§ What you are asked to do
Convert every line of the listing below into a JSON list of strings, one string per line, skipping blank lines. Leave the pictures out of the result.

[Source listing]
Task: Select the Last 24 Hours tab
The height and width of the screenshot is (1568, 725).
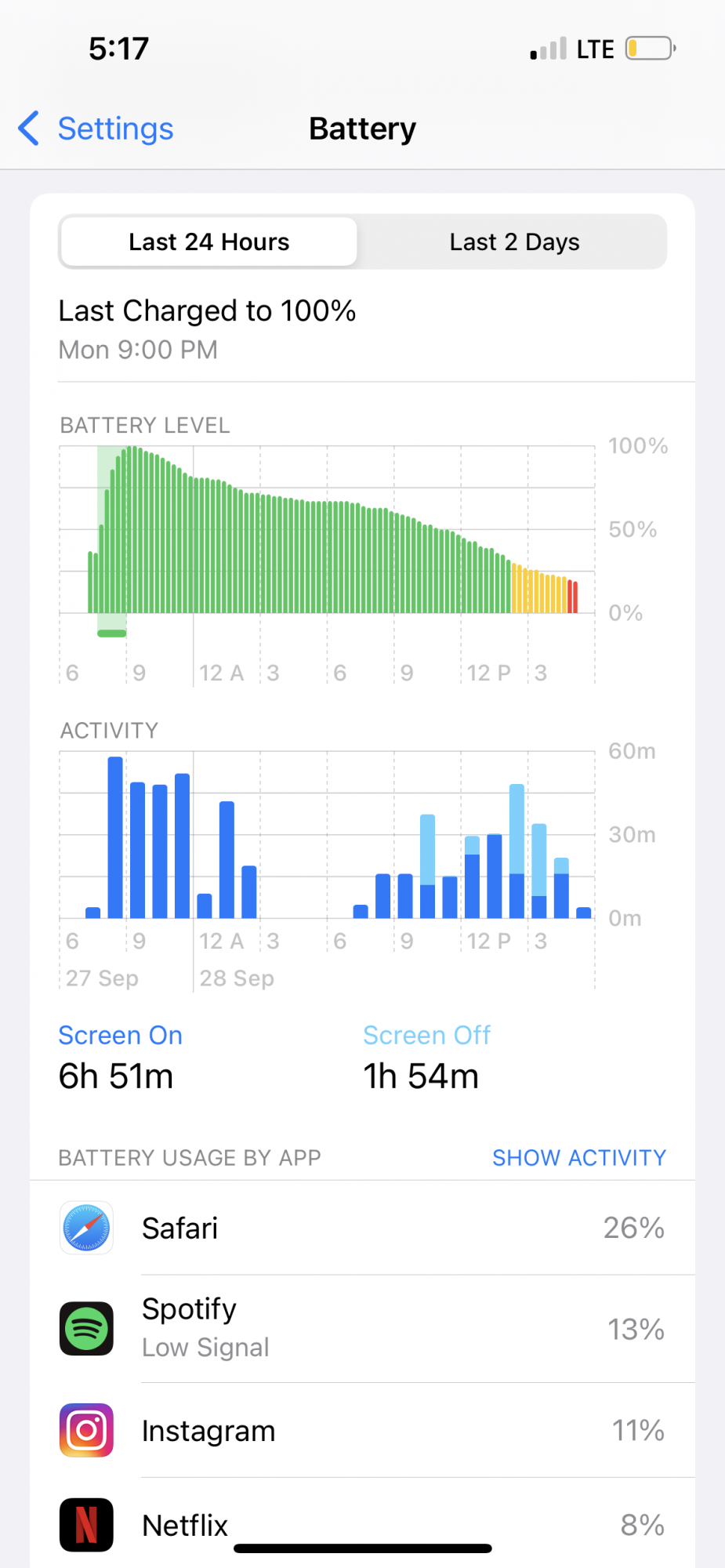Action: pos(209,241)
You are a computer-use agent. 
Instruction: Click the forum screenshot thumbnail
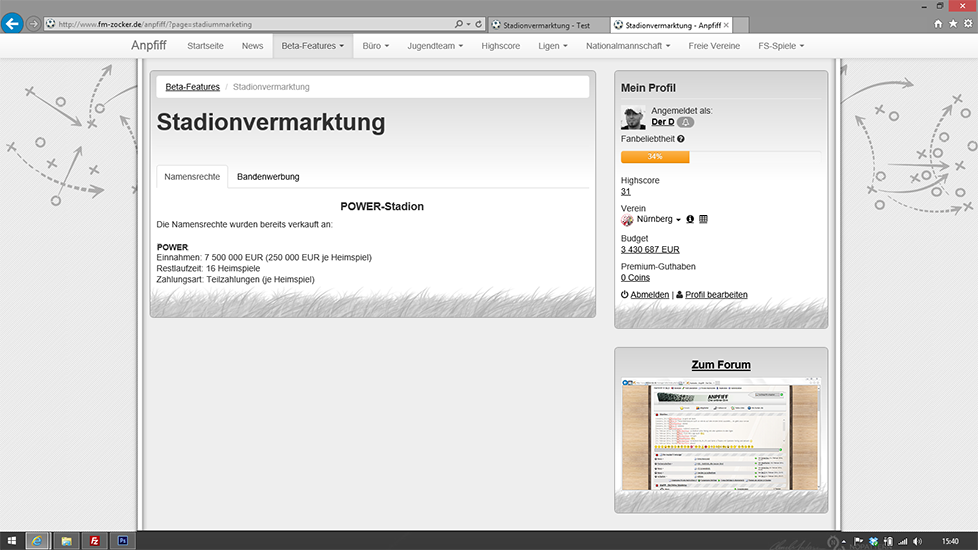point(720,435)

§ Expected output
[
  "Task: Select the Last 24 Hours tab",
  "The height and width of the screenshot is (1568, 725).",
  "Action: pos(209,241)",
  "You are a computer-use agent. ",
  "Instruction: Click the forum screenshot thumbnail",
  "point(720,435)"
]